Top general's son detained for assault

BEIJING: The 15-year-old son of a well-known Chinese army general will be detained for a year for beating a couple in an incident that sparked public outrage, state media reported.


The move came after hundreds of thousands of people went online to express their outrage at the actions of Li Tianyi, the latest in a series of scandals involving the children of high-ranking Chinese officials.

According to the reports, the younger Li and another person were attempting to exit a driveway in a residential section of Beijing when they found the couple's car blocking their way. Witnesses said he and an older friend beat the couple for three minutes in what appeared to be an act of road rage, while the couple's five-year-old son looked on.

'Who will dare call the police?' they shouted to stunned onlookers before trying to flee the scene. They were stopped by residents, the report said.

A lawyer had earlier told the English-language Global Times that Li would not be charged because he was not yet 16.

Children under that age cannot be tried in Chinese courts, and are instead detained in correctional facilities for minors for up to three years at the government's discretion.

The younger Li was sent to a government correctional facility for one year after confessing under police interrogation, Xinhua news agency said, adding that the boy's father, General Li Shuangjiang, had offered compensation to the couple.

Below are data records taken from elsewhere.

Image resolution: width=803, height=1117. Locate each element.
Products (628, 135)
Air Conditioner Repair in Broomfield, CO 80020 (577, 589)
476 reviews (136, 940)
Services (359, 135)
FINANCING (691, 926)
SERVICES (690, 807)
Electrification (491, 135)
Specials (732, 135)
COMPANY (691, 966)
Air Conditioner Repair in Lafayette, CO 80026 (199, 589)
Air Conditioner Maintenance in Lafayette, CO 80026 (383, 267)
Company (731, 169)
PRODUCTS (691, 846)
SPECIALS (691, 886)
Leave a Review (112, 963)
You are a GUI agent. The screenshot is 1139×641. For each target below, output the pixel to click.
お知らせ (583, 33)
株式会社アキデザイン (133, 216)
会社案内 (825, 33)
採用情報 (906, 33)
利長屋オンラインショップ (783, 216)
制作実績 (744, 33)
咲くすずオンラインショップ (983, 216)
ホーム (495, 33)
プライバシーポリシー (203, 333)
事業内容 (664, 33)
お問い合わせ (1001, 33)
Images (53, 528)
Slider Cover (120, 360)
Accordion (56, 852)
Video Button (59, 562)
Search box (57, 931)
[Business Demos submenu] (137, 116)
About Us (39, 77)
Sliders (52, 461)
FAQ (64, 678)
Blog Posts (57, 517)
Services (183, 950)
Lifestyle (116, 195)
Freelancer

'I have been a soldier 50 years, I never thought my son could do something like this,' local media quoted the general as saying. 'They will be dealt with by the police - I won't interfere.' General Li is also a popular singer and household name in China.

Police said that the younger Li was 'found to have physically assaulted a couple and damaged their car' on Sept 6.

Li, who at 15 is too young to get a driving licence in China, had been driving a customised BMW just before the incident occurred.

The friend drove a car with number plates that indicated it had high-level privileges. Police are often reluctant to confront cars with such official plates, although these turned out to be fake, according to some news reports.

The latest case recalls a scandal last year in which a senior police officer's son tried to use his father's status to evade punishment for a deadly car accident he had caused.

Twenty-two-year-old Li Qiming ran over a student in the northern province of Hebei, famously shouting: 'Sue me if you dare. My father is Li Gang!' He was later sentenced to six years in prison.

Both Li Qiming and Li Tianyi have quickly become targets of public disdain as members of the 'fu er dai', or 'rich second generation'.

The increasing speed with which information travels on the Chinese Internet, particularly though microblogging services such as Sina's Weibo, has helped turn the transgressions of the elite into a national obsession, according to The Wall Street Journal.

'Second-generation rich, second-generation officials, second-generation celebrities... before you learn to make money, you should probably learn how to be human,' wrote a Weibo user, Xiaowang Tiankong888.